# [TASK GOAL]
Update the items below by changing every "center position" to "midpoint" and leaving everything else unchanged.

# [SUPPLIED MATERIAL]
## BEGIN
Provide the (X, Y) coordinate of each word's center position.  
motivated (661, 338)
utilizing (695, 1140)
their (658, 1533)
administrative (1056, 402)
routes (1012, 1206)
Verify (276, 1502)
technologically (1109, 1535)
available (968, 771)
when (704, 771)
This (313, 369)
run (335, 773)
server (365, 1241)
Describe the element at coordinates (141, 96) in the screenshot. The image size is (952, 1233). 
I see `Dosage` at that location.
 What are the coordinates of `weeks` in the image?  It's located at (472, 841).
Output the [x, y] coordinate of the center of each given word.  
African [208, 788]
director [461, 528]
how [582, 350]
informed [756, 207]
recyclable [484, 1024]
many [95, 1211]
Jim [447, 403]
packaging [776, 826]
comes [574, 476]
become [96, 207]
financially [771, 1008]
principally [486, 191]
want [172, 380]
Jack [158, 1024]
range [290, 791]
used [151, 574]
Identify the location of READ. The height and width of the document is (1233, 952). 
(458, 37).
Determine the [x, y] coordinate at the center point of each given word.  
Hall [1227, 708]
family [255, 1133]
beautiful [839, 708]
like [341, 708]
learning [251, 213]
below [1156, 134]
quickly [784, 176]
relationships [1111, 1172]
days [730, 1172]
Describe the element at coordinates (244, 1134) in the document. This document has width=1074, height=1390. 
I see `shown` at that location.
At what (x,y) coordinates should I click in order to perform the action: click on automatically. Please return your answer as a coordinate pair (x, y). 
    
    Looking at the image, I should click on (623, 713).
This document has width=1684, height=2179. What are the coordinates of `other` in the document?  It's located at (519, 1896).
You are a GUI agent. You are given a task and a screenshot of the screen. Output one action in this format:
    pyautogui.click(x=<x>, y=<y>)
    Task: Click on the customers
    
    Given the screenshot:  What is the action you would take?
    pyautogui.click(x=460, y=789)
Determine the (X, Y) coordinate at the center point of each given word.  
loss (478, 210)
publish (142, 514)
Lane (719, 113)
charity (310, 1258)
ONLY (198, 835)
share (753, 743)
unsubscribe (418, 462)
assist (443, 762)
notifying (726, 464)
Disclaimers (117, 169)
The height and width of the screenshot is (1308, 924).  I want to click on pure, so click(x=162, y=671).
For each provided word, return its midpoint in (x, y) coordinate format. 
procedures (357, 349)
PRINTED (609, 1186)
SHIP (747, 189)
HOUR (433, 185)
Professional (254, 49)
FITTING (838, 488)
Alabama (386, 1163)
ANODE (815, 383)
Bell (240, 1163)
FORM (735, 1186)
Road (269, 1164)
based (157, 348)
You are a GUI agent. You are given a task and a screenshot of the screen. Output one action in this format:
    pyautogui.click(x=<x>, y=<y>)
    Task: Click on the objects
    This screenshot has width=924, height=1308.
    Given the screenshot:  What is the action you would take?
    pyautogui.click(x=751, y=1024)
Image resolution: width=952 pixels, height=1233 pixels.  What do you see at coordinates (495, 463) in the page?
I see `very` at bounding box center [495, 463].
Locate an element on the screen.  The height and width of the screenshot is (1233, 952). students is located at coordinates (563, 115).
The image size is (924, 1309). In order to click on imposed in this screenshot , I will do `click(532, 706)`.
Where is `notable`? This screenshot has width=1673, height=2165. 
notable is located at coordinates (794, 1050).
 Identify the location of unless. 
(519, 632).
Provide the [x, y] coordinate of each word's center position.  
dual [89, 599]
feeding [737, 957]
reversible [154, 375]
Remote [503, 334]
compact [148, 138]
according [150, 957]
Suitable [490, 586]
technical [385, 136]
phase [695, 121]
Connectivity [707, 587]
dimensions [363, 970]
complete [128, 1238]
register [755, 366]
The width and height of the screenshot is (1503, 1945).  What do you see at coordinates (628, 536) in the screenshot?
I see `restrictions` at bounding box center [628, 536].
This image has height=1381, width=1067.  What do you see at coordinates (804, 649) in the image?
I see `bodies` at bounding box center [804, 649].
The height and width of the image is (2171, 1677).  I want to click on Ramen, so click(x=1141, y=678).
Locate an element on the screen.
## END
# [RESULT OF THIS TASK]
Provide the (X, Y) coordinate of each word's midpoint.  
motivated (661, 338)
utilizing (695, 1140)
their (658, 1533)
administrative (1056, 402)
routes (1012, 1206)
Verify (276, 1502)
technologically (1109, 1535)
available (968, 771)
when (704, 771)
This (313, 369)
run (335, 773)
server (365, 1241)
Describe the element at coordinates (141, 96) in the screenshot. The image size is (952, 1233). 
I see `Dosage` at that location.
 What are the coordinates of `weeks` in the image?  It's located at (472, 841).
Output the [x, y] coordinate of the center of each given word.  
African [208, 788]
director [461, 528]
how [582, 350]
informed [756, 207]
recyclable [484, 1024]
many [95, 1211]
Jim [447, 403]
packaging [776, 826]
comes [574, 476]
become [96, 207]
financially [771, 1008]
principally [486, 191]
want [172, 380]
Jack [158, 1024]
range [290, 791]
used [151, 574]
Identify the location of READ. The height and width of the document is (1233, 952). 
(458, 37).
Determine the [x, y] coordinate at the center point of each given word.  
Hall [1227, 708]
family [255, 1133]
beautiful [839, 708]
like [341, 708]
learning [251, 213]
below [1156, 134]
quickly [784, 176]
relationships [1111, 1172]
days [730, 1172]
Describe the element at coordinates (244, 1134) in the document. This document has width=1074, height=1390. 
I see `shown` at that location.
At what (x,y) coordinates should I click in order to perform the action: click on automatically. Please return your answer as a coordinate pair (x, y). 
    
    Looking at the image, I should click on (623, 713).
This document has width=1684, height=2179. What are the coordinates of `other` in the document?  It's located at (519, 1896).
You are a GUI agent. You are given a task and a screenshot of the screen. Output one action in this format:
    pyautogui.click(x=<x>, y=<y>)
    Task: Click on the customers
    
    Given the screenshot:  What is the action you would take?
    pyautogui.click(x=460, y=789)
Determine the (X, Y) coordinate at the center point of each given word.  
loss (478, 210)
publish (142, 514)
Lane (719, 113)
charity (310, 1258)
ONLY (198, 835)
share (753, 743)
unsubscribe (418, 462)
assist (443, 762)
notifying (726, 464)
Disclaimers (117, 169)
The height and width of the screenshot is (1308, 924).  I want to click on pure, so click(x=162, y=671).
For each provided word, return its midpoint in (x, y) coordinate format. 
procedures (357, 349)
PRINTED (609, 1186)
SHIP (747, 189)
HOUR (433, 185)
Professional (254, 49)
FITTING (838, 488)
Alabama (386, 1163)
ANODE (815, 383)
Bell (240, 1163)
FORM (735, 1186)
Road (269, 1164)
based (157, 348)
You are a GUI agent. You are given a task and a screenshot of the screen. Output one action in this format:
    pyautogui.click(x=<x>, y=<y>)
    Task: Click on the objects
    This screenshot has width=924, height=1308.
    Given the screenshot:  What is the action you would take?
    pyautogui.click(x=751, y=1024)
Image resolution: width=952 pixels, height=1233 pixels.  What do you see at coordinates (495, 463) in the page?
I see `very` at bounding box center [495, 463].
Locate an element on the screen.  The height and width of the screenshot is (1233, 952). students is located at coordinates (563, 115).
The image size is (924, 1309). In order to click on imposed in this screenshot , I will do `click(532, 706)`.
Where is `notable`? This screenshot has width=1673, height=2165. 
notable is located at coordinates (794, 1050).
 Identify the location of unless. 
(519, 632).
Provide the [x, y] coordinate of each word's midpoint.  
dual [89, 599]
feeding [737, 957]
reversible [154, 375]
Remote [503, 334]
compact [148, 138]
according [150, 957]
Suitable [490, 586]
technical [385, 136]
phase [695, 121]
Connectivity [707, 587]
dimensions [363, 970]
complete [128, 1238]
register [755, 366]
The width and height of the screenshot is (1503, 1945).  What do you see at coordinates (628, 536) in the screenshot?
I see `restrictions` at bounding box center [628, 536].
This image has height=1381, width=1067.  What do you see at coordinates (804, 649) in the image?
I see `bodies` at bounding box center [804, 649].
The height and width of the image is (2171, 1677).  I want to click on Ramen, so click(x=1141, y=678).
Locate an element on the screen.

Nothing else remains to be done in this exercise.